Monday, April 22, 2013

To Burn or Freeze During Catheter Ablation of Atrial Fibrillation, That Is the Question

With the deaths that have recently surfaced caused by esophageal perforation following cryoablation procedures for the treatment of atrial fibrillation, Dr. John Mandrola (a fellow colleague and EP-blogger) delves deeper into the incidence, issues, and current recommendations that might improve the safety of the procedure over at today.  It's an excellent review of the current state of the art as he's been able to review it.  Go now and read his piece.

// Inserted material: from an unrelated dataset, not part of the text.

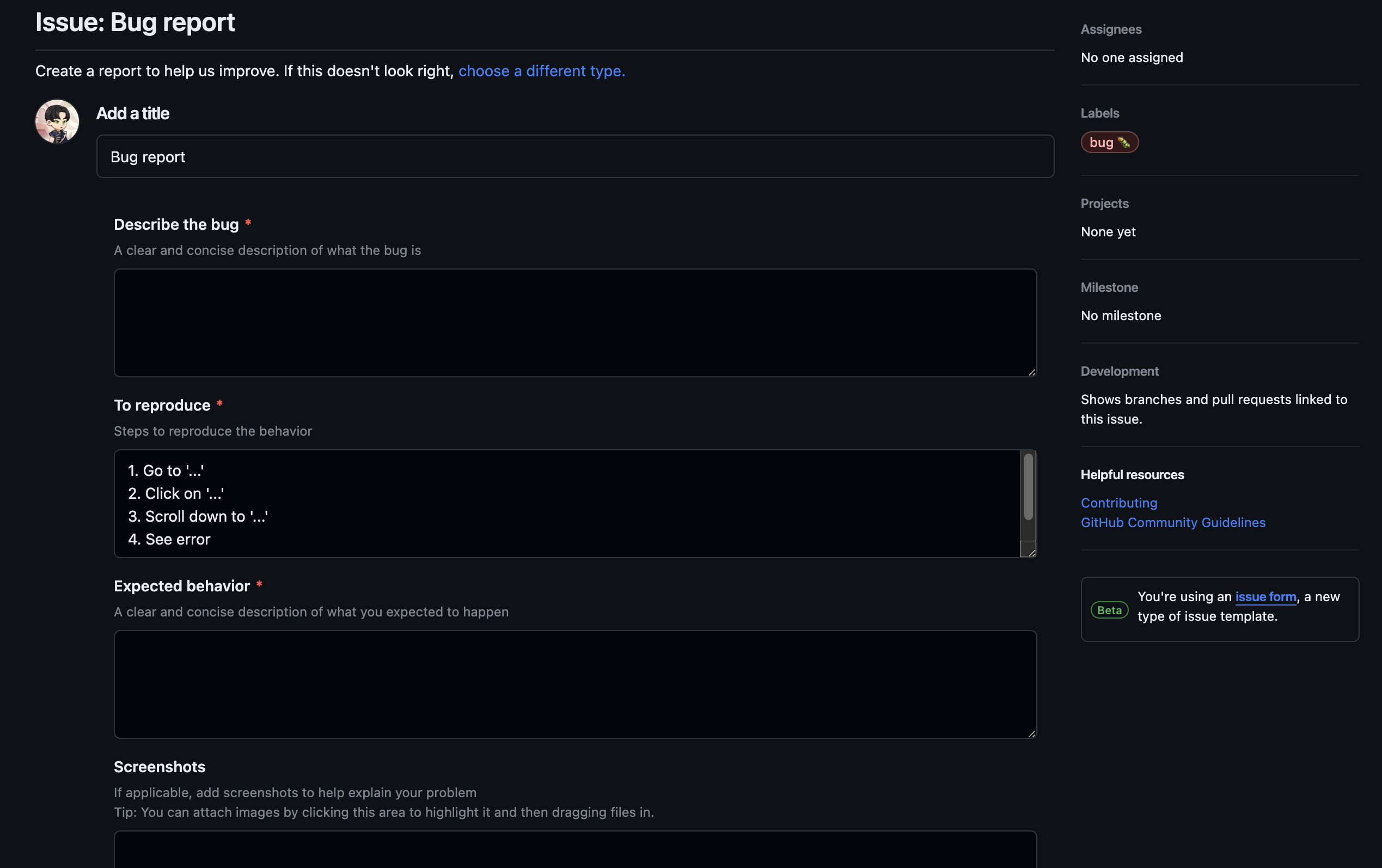
Task: Click the Screenshots attachment area
Action: point(574,851)
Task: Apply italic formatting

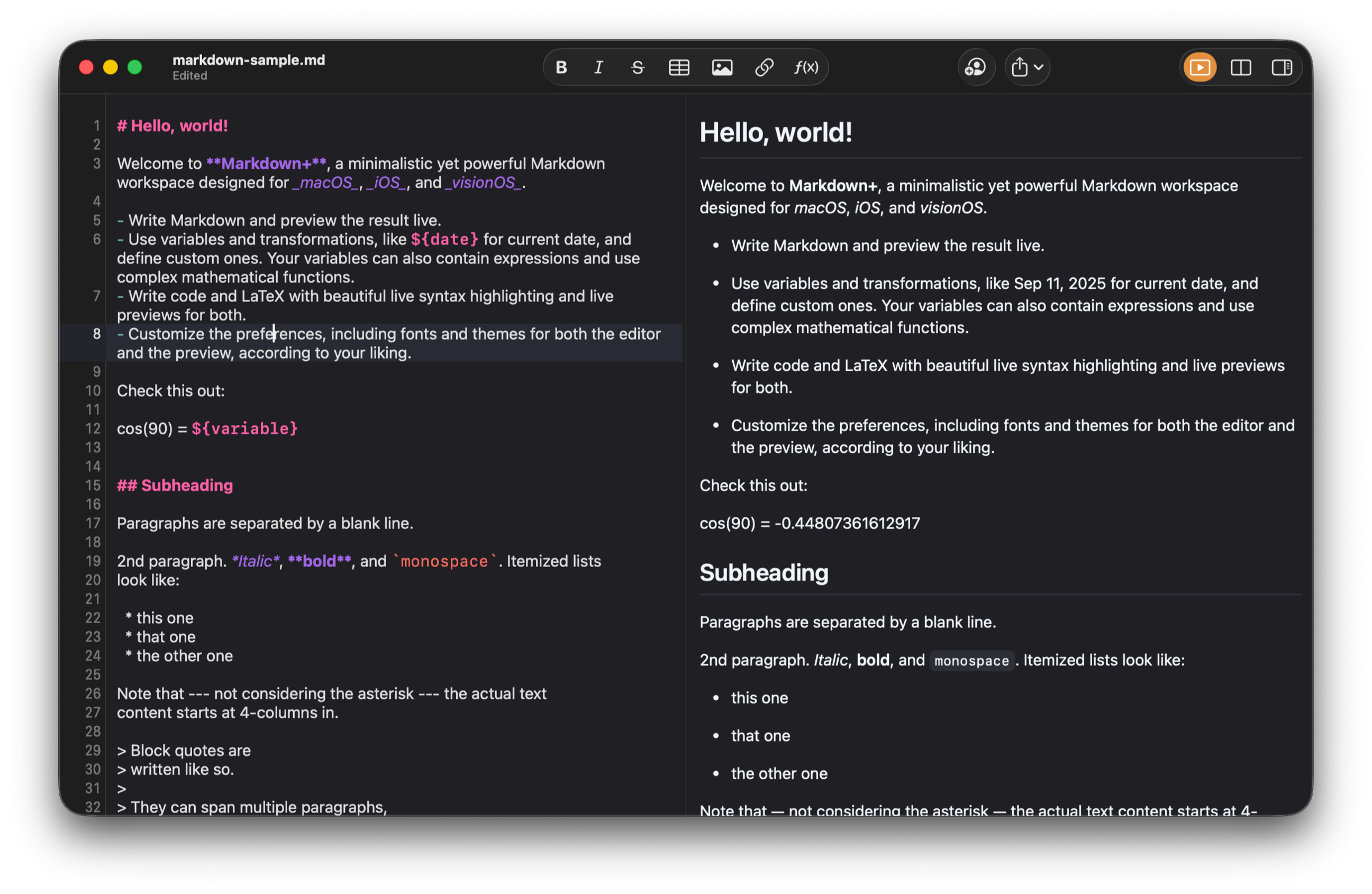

Of course, as Dr. Mandrola points out, although the incidence of this deadly complication is rare, there is still much we don't know about this procedure's long-term safety, especially as newly-engineered cryoballoons  enter the EP community's ablation toolkits.  Careful long-term assessment of this technology's safety and efficacy, as well as its safety compared to more conventional radiofrequency ablation techniques for pulmonary vein isolation, remain unknown.



Richard Kato said...

I have been referred to a MD who is performing his first cryoablations for paroxysmal atrial fib. There is a sense that you are still weary about cryoablation for atrial fib. Is cryoablation done in the Chicagoland area?

Dan Walter said...

Catheter ablation for afib is a corporate-driven procedure that is riskier and less effective than advertised.